As B/Ds merge, technology and culture are keys to success

In a recent survey by Cerulli Associates, technology was tied for the top spot among the factors most frequently cited by advisors as influencing their decision to join a broker-dealer.

As retail wealth management broker/dealers (B/Ds) continue to consolidate, so does the share of B/D advisors who are affiliated with the 25-largest B/D networks. The trend is driven by mergers and acquisitions (M&A), as well as B/Ds’ desire to increase scale in response to a changing industry, according to the latest Cerulli Edge—U.S. Advisor Edition

It’s expensive for B/Ds to maintain and refresh the sophisticated advisor-facing technology of their web-based platforms in the face of competitive threats, and bulking-up helps.

“Greater scale enables firms to increase these fixed investments, and the returns on those investments can increase significantly when they support a larger number of advisors and assets under management (AUM),” said Michael Rose, Cerulli associate director, in a release. “Those investments also increase their appeal to prospective advisors and help them grow market-share.”

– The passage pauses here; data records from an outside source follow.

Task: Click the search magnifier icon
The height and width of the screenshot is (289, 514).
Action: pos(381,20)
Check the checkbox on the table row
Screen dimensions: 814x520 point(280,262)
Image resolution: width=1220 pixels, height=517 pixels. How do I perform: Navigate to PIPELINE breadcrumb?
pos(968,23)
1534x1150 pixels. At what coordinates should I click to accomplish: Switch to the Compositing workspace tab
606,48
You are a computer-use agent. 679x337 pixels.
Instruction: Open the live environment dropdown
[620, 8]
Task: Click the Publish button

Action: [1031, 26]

In a recent Cerulli survey, technology was tied for the top spot among the factors most frequently cited by advisors as influencing their decision to join a B/D. B/Ds also say they plan to expand their use of client portals, e-signature, customer-relationship management, and financial planning software, among others.

The COVID-19 pandemic has shown advisors that technology enables them to communicate more effectively with clients, expand geographical reach, and operate more efficiently, among other benefits.

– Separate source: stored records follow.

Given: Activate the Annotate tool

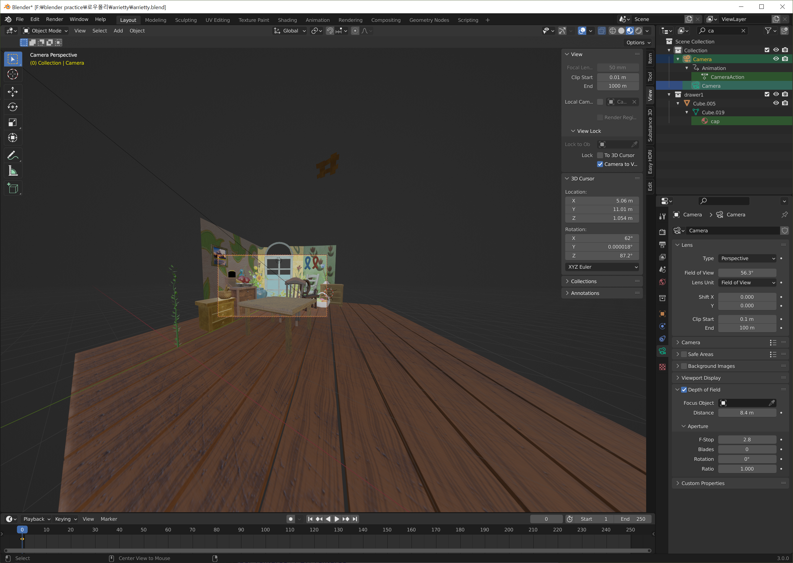Looking at the screenshot, I should (13, 156).
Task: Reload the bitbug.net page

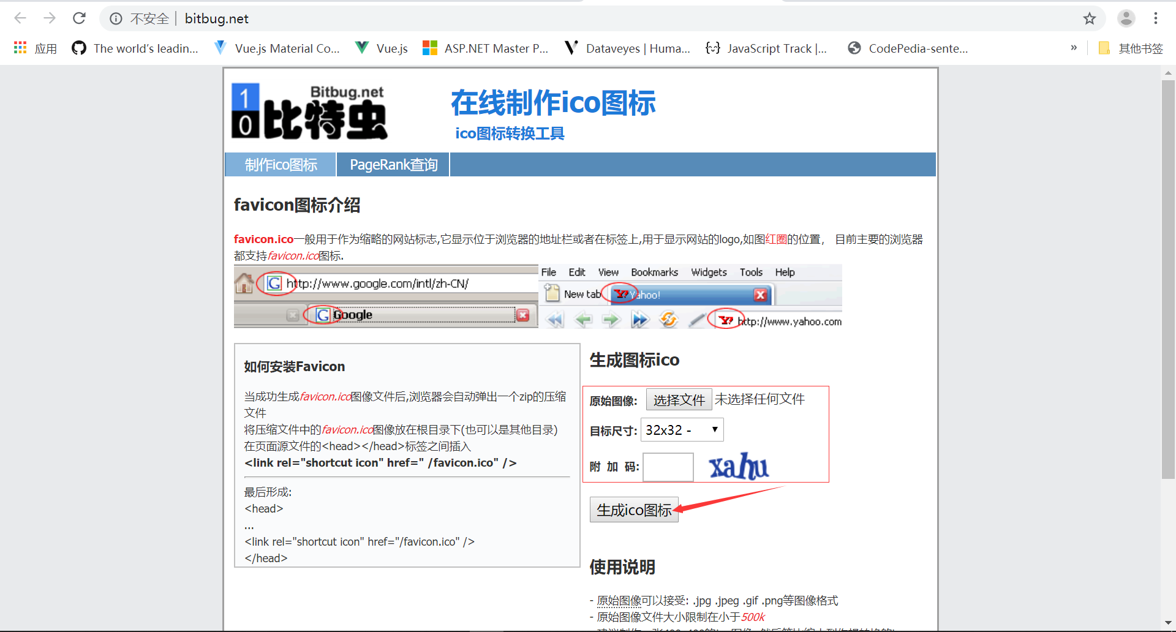Action: 79,18
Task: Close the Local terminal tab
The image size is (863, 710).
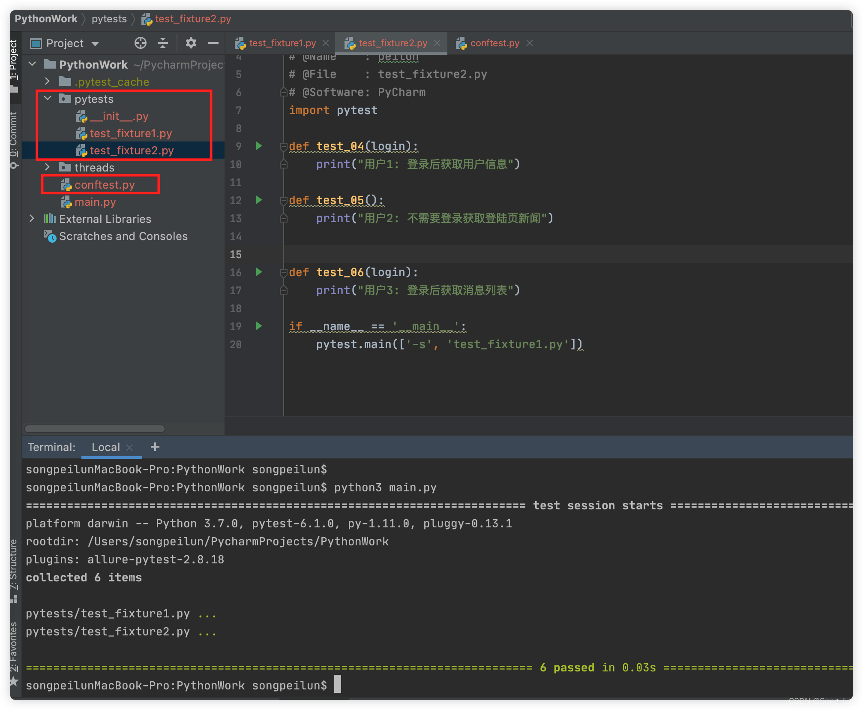Action: point(129,447)
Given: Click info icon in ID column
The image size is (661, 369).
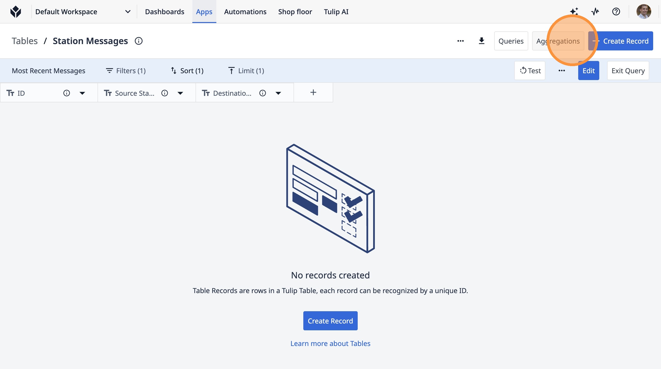Looking at the screenshot, I should [x=66, y=93].
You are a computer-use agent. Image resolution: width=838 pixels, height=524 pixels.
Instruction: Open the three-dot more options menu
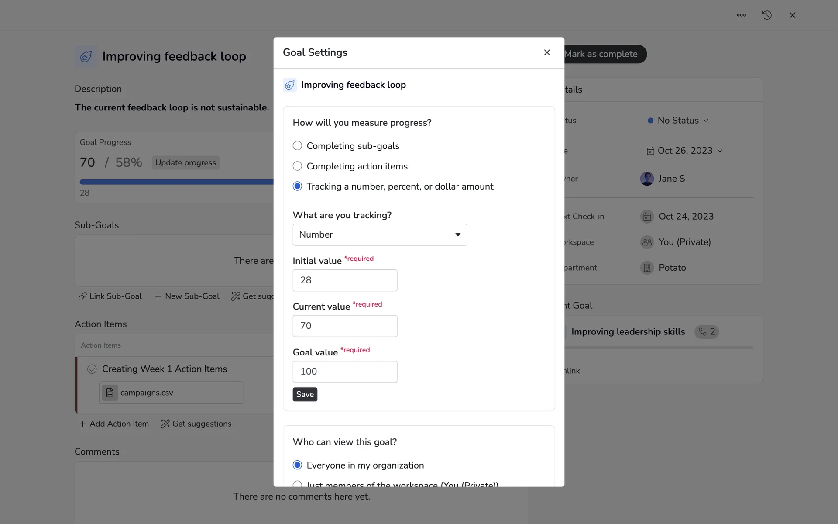741,15

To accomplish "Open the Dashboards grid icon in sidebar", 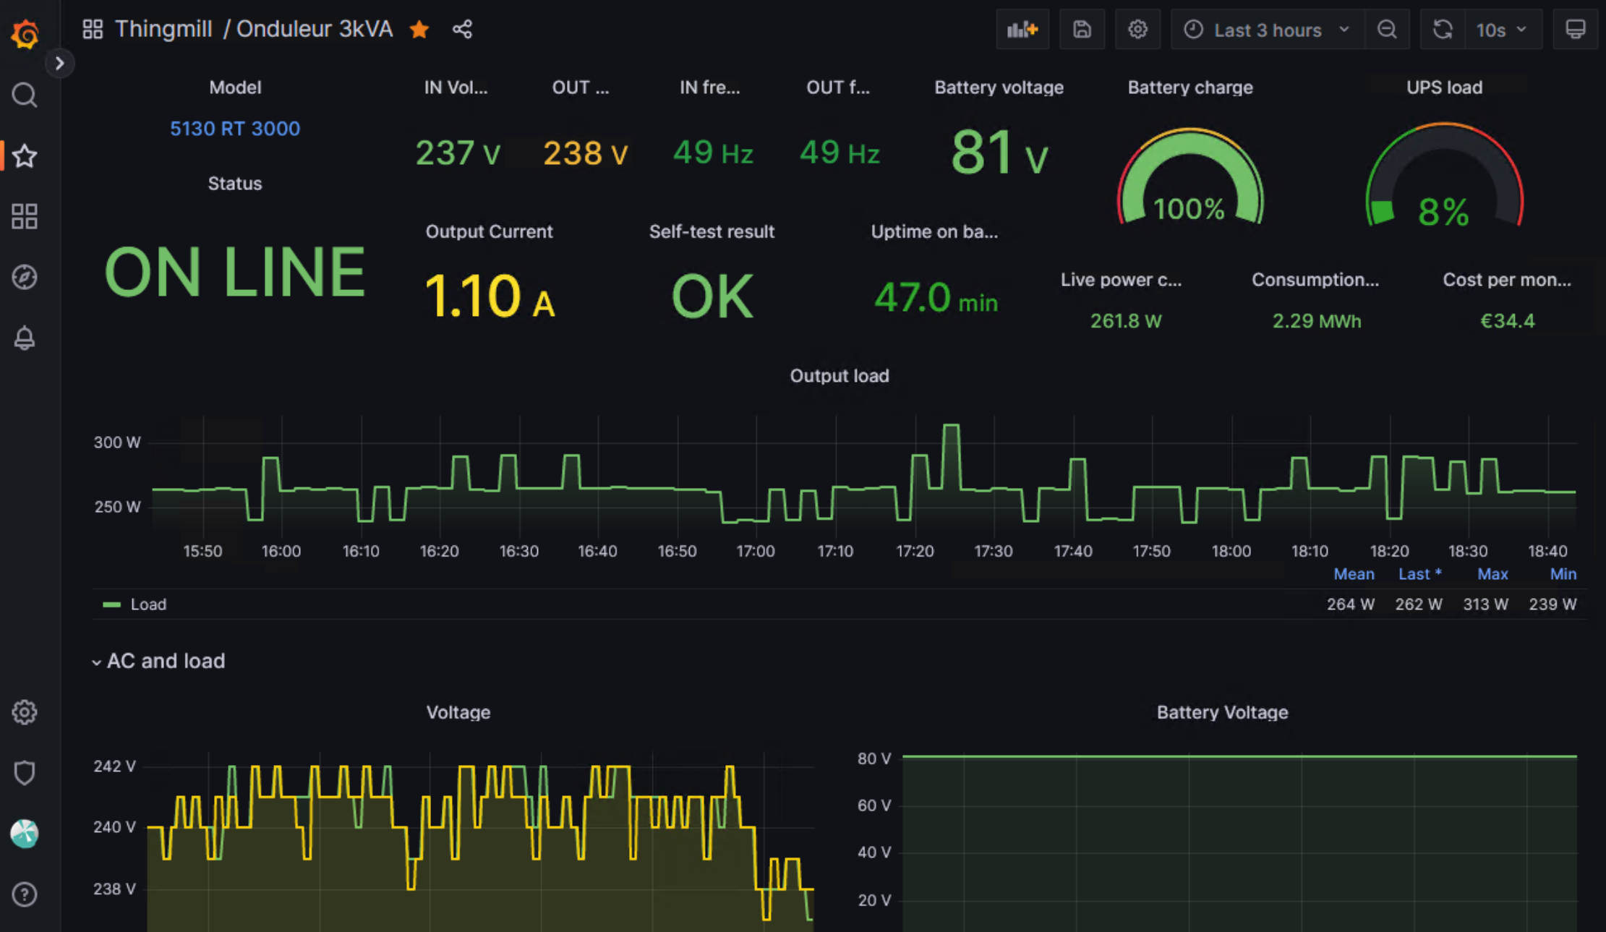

The success of a merger or acquisition, Cerulli believes, often depends on whether the acquiring B/D can retain the advisors in the acquired firm. “This gives a competitive edge to larger B/D firms with greater scale and more robust technology and platforms, which are vital to advisor satisfaction and retention during their migration to the acquiring firm,” Rose added.

Other stickiness factors include advisor support, firm culture, and restrictions on how advisors operate their businesses. These are critical to advisor satisfaction and are not directly correlated with the size of a given firm. This means M&A opportunities are not limited only to very large B/Ds, Cerulli believes.